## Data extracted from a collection

>>>

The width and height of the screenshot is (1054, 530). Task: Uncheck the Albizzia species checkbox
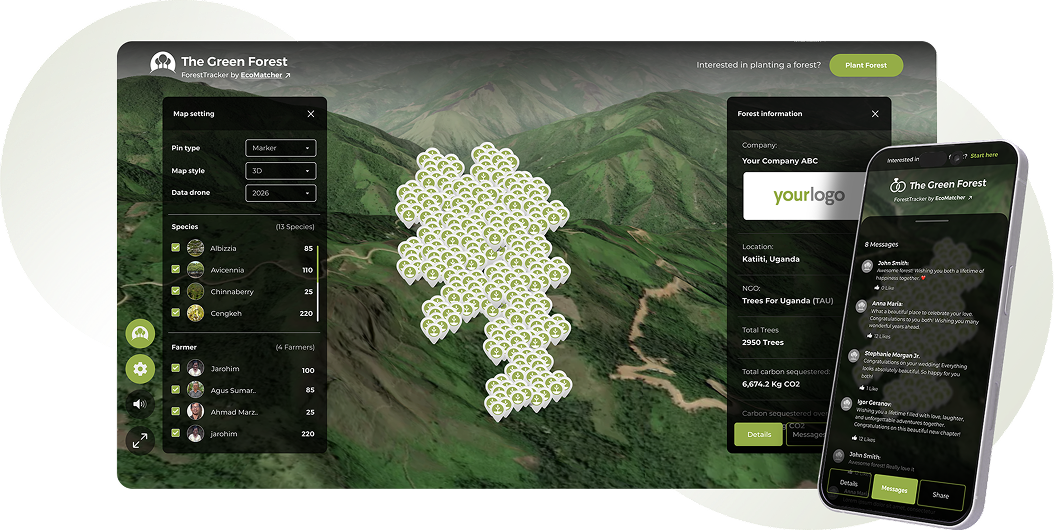click(x=175, y=248)
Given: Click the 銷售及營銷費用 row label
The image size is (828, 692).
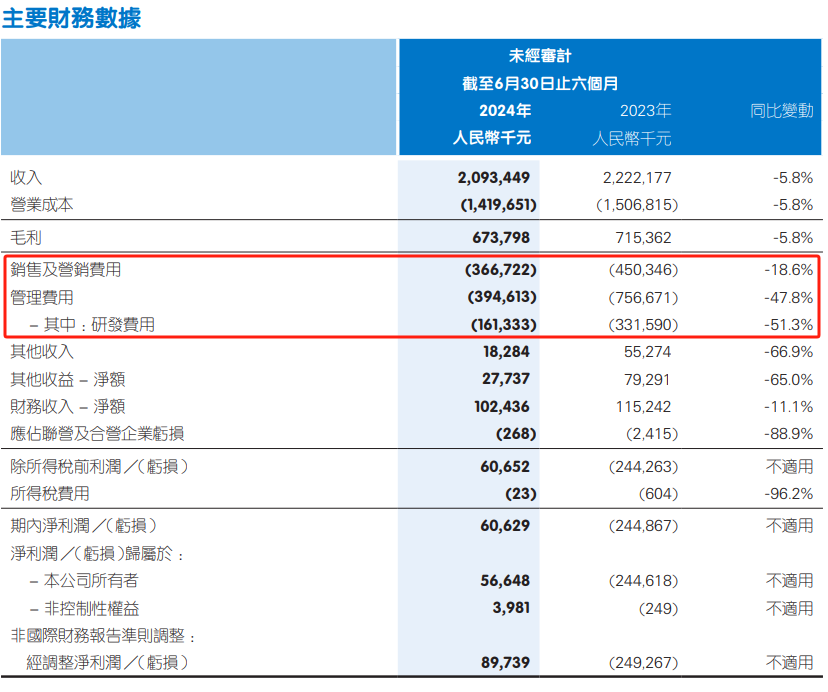Looking at the screenshot, I should [x=66, y=270].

<<<

## Action item
Retype each record exactly as it stands, but do not include the pictures.

## Output for this exercise
The width and height of the screenshot is (1054, 530). Task: Uncheck the Albizzia species checkbox
click(x=175, y=248)
Given: Click the 銷售及營銷費用 row label
The image size is (828, 692).
Looking at the screenshot, I should [x=66, y=270].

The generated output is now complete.